## EXTRACT
• • • • •

With respect to the activities described in Paragraphs (1), (2), (3) and (4) above, the restrictions of this Section 13(b) shall continue during the Employment Period and until two (2) years following the termination of this Agreement or of the Executive’s employment with the Company (including upon expiration of this Agreement), whichever occurs later, unless this Agreement or Executive’s employment was terminated by Executive for Good Reason or by Company without Cause.

 

14.           Section 409A.

 

The provisions of this Agreement are intended to comply with Section 409A of the Internal Revenue Code of 1986, as amended (the “Code”) and any final regulations and guidance promulgated thereunder (“Section 409A”) and shall be construed in a manner consistent with the requirements for avoiding taxes or penalties under Section 409A.  The Company and Executive agree to work together in good faith to consider amendments to this Agreement and to take such reasonable actions which are necessary, appropriate or desirable to avoid imposition of any additional tax or income recognition prior to actual payment to Executive under Section 409A.

• • • • •

## GIVEN TASK
Write the next part of the employment agreement, starting right after its last sentence.

Word and element locating data:
• • • • •

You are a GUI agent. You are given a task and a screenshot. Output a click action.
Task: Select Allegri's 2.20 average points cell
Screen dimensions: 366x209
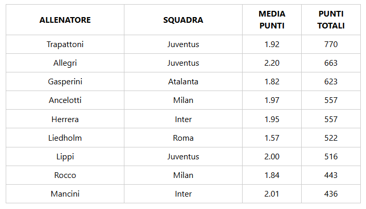click(272, 63)
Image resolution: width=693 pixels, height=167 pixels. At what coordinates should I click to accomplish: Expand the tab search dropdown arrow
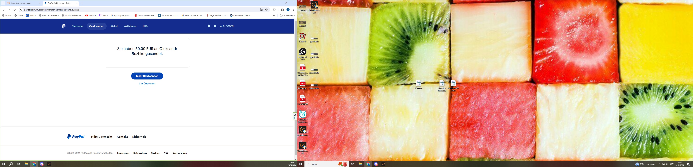3,3
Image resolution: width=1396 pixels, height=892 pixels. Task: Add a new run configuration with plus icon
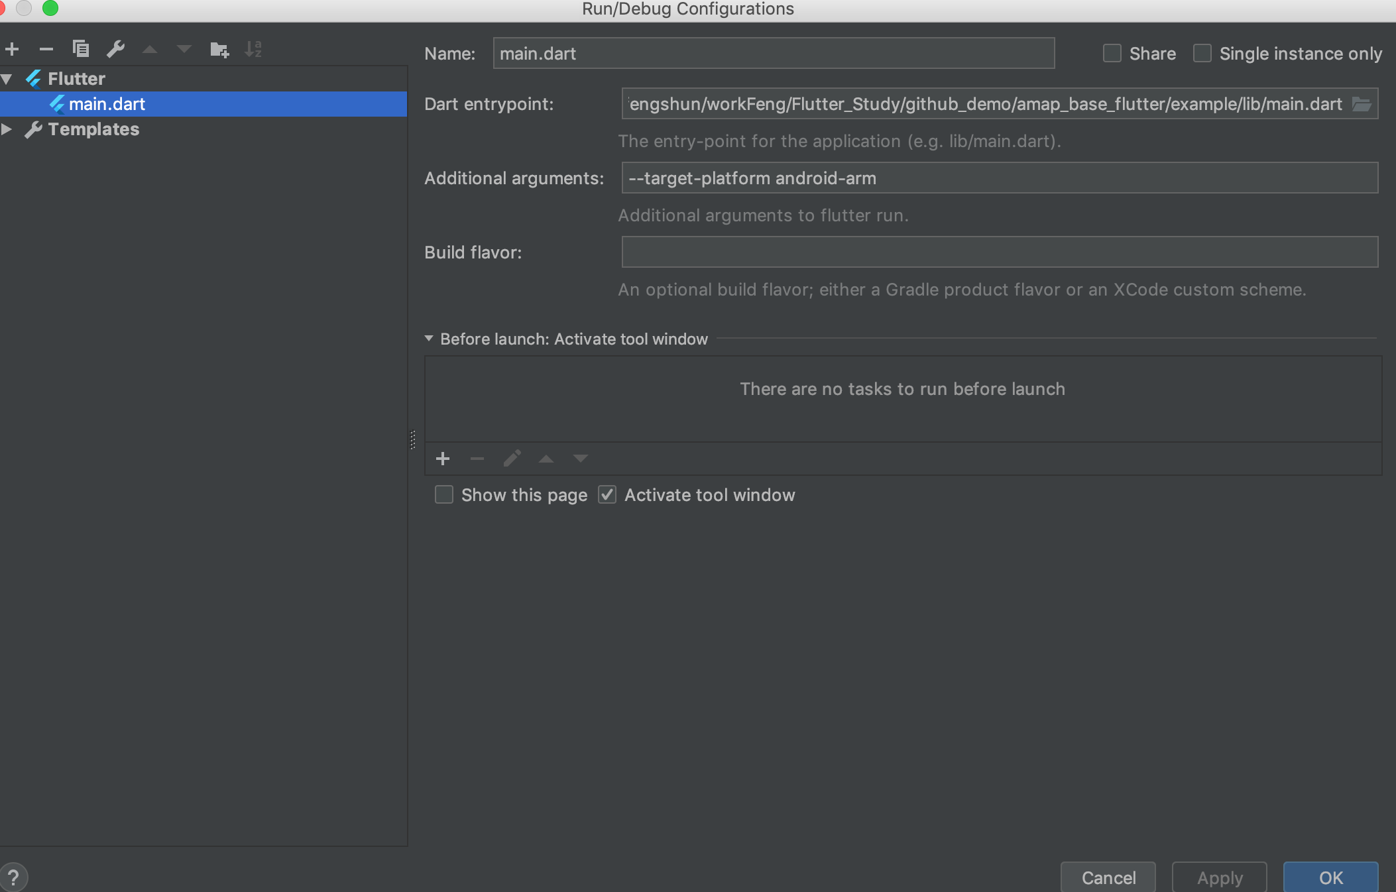tap(12, 49)
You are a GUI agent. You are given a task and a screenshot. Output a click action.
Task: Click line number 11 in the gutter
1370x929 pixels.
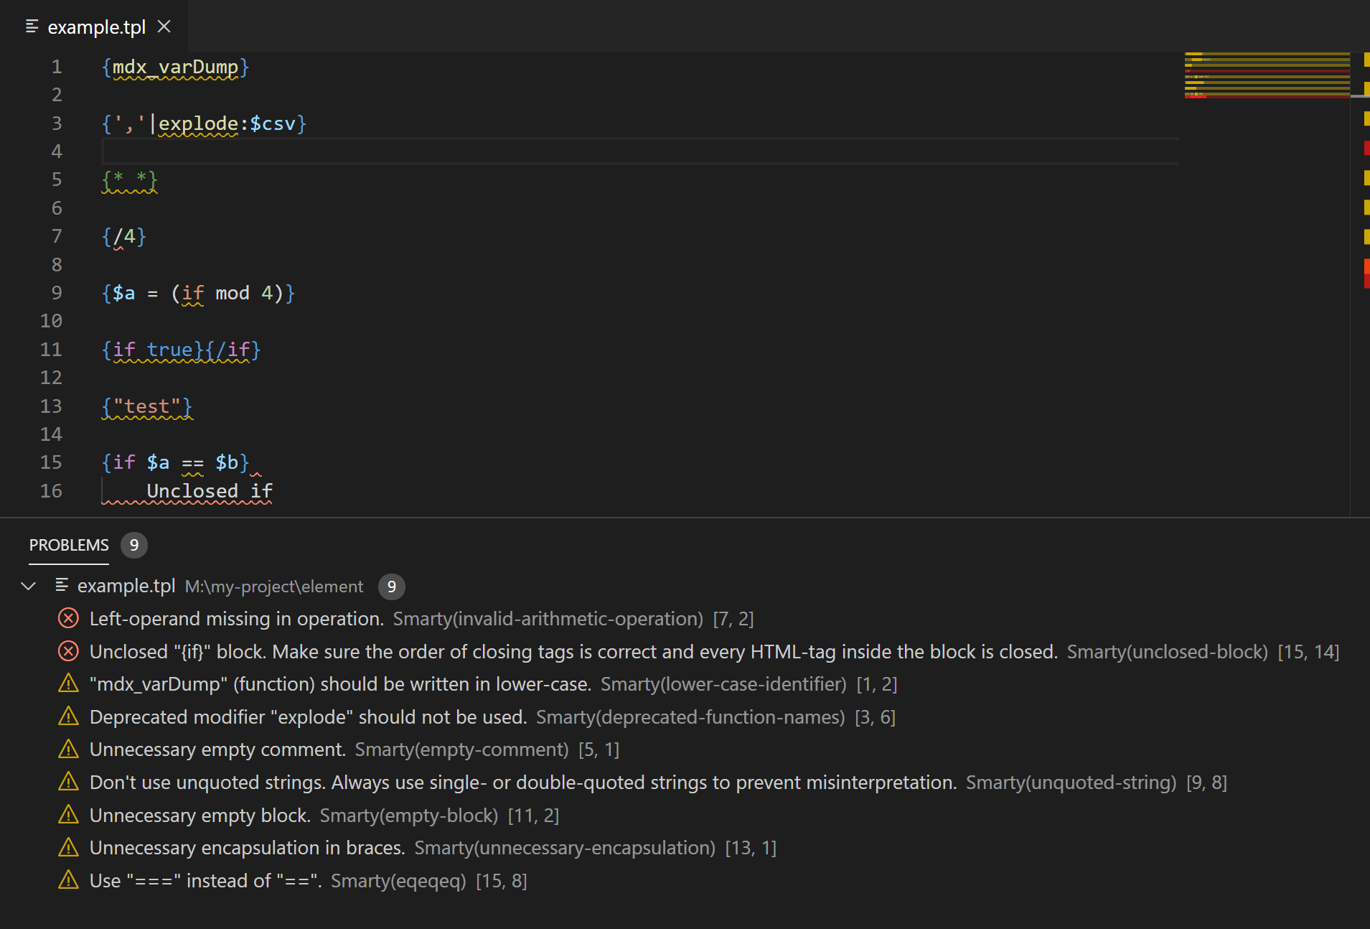51,350
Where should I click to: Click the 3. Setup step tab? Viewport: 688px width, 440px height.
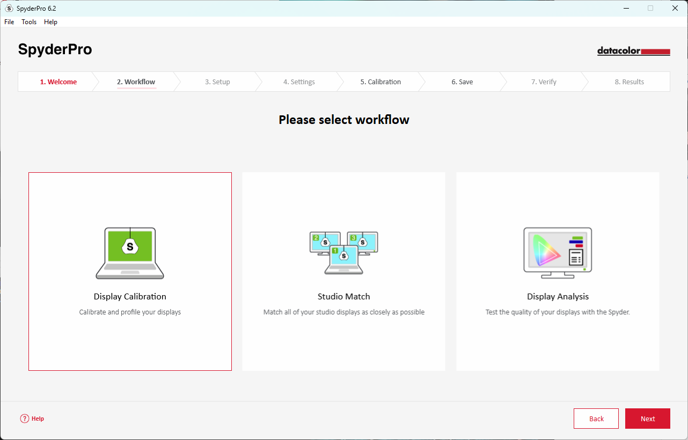click(x=217, y=82)
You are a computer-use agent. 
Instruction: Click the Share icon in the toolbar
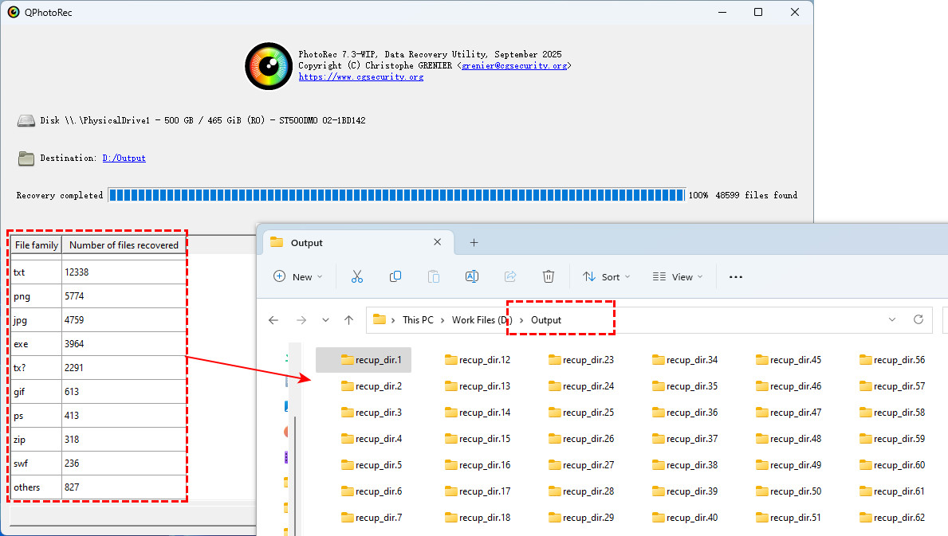tap(510, 276)
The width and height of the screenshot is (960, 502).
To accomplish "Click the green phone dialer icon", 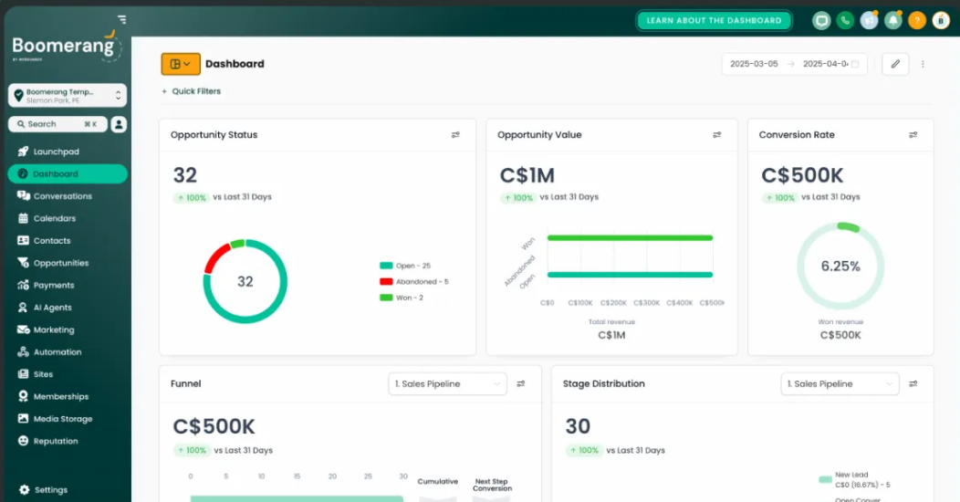I will (845, 20).
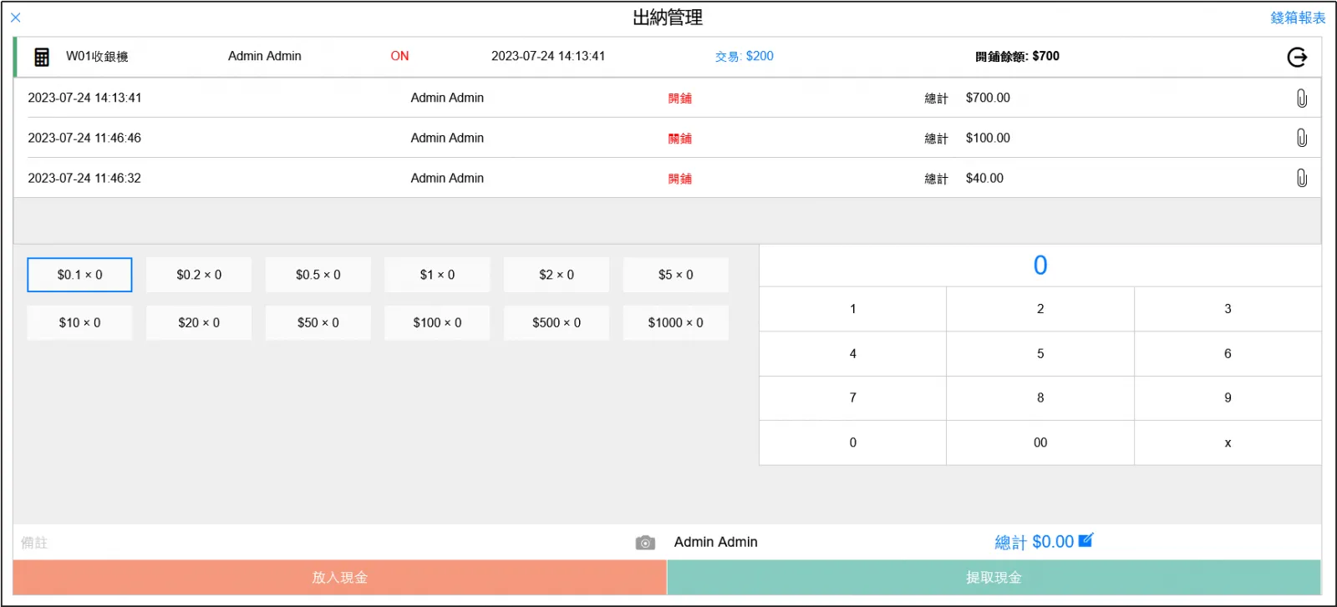Select the $0.1 × 0 denomination
The width and height of the screenshot is (1337, 607).
(x=79, y=275)
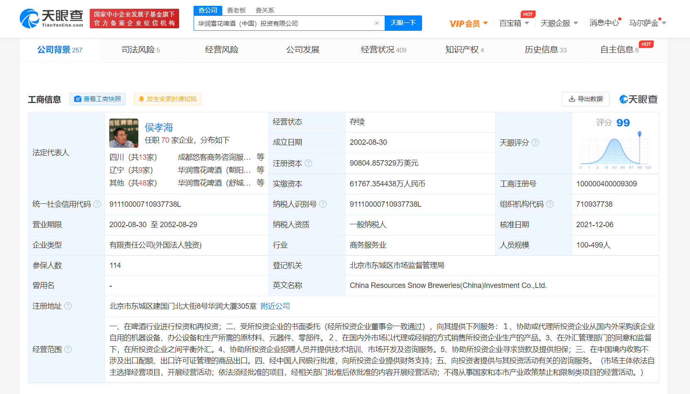
Task: Click help icon next to 统一社会信用代码
Action: pyautogui.click(x=97, y=204)
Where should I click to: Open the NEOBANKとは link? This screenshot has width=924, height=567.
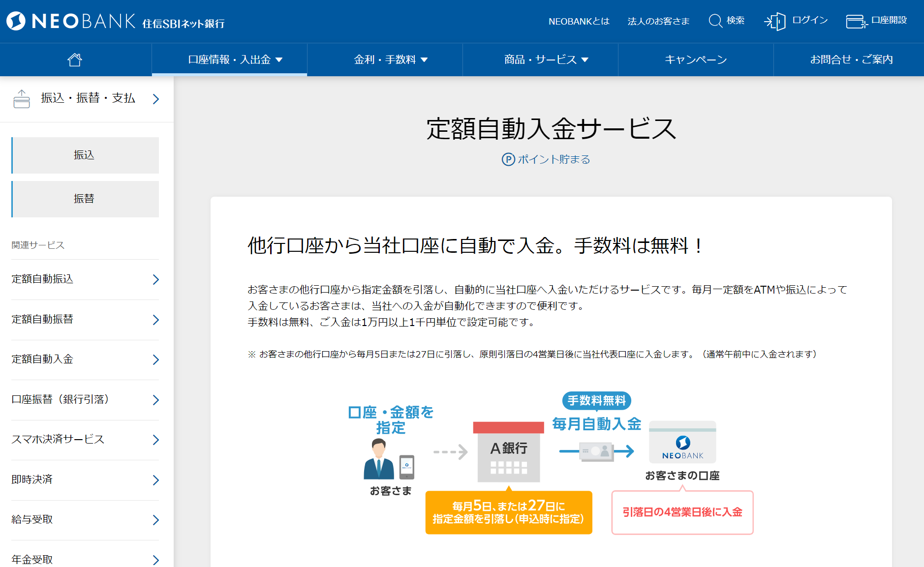[x=579, y=21]
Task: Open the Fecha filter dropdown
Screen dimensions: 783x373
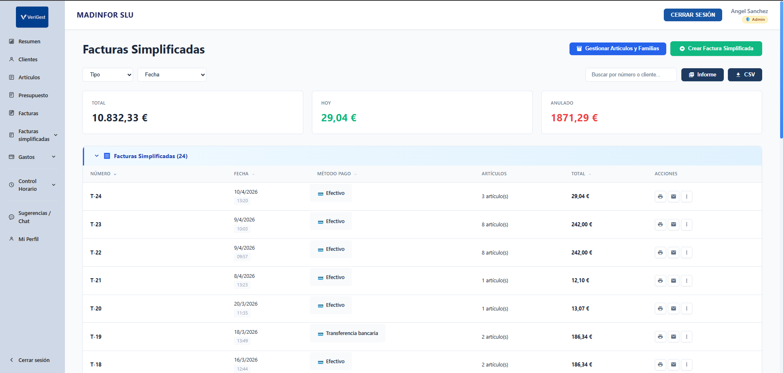Action: click(172, 75)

• • • • •

## TASK ANSWER
 

To the extent that Executive will be reimbursed for costs and expenses or in-kind benefits, except as otherwise permitted by Section 409A, (a) the right to reimbursement or in-kind benefits is not subject to liquidation or exchange for another benefit, (b) the amount of expenses eligible for reimbursement, or in-kind benefits, provided during any taxable year shall not affect the expenses eligible for reimbursement, or in-kind benefits to be provided, in any other taxable year; provided that the foregoing clause (b) shall not be violated with regard to expenses reimbursed under any arrangement covered by Section 105(b) of the Code solely because such expenses are subject to a limit related to the period the arrangement is in effect and (c) such payments shall be made on or before the last day of the taxable year following the taxable year in which you incurred the expense.

 

A termination of employment shall not be deemed to have occurred for purposes of any provision of this Agreement providing for the payment of any amounts or benefits upon or following a termination of employment unless such termination constitutes a “Separation from Service” within the meaning of Section 409A and, for purposes of any such provision of this Agreement references to a “termination,” “termination of employment” or like terms shall mean Separation from Service.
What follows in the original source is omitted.